▸ SUPPLIED INFORMATION
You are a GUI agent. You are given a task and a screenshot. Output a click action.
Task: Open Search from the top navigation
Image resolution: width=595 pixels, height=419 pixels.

---

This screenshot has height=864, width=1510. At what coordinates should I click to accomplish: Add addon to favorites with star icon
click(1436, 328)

▸ TASK PROMPT
Within the listing above, locate the line containing "You are a GUI" and the line containing "Image resolution: width=595". Reproduce those two lines and all lines between them exactly, with nothing added.

▸ RESPONSE FOR THIS EXERCISE
You are a GUI agent. You are given a task and a screenshot. Output a click action.
Task: Open Search from the top navigation
Image resolution: width=595 pixels, height=419 pixels.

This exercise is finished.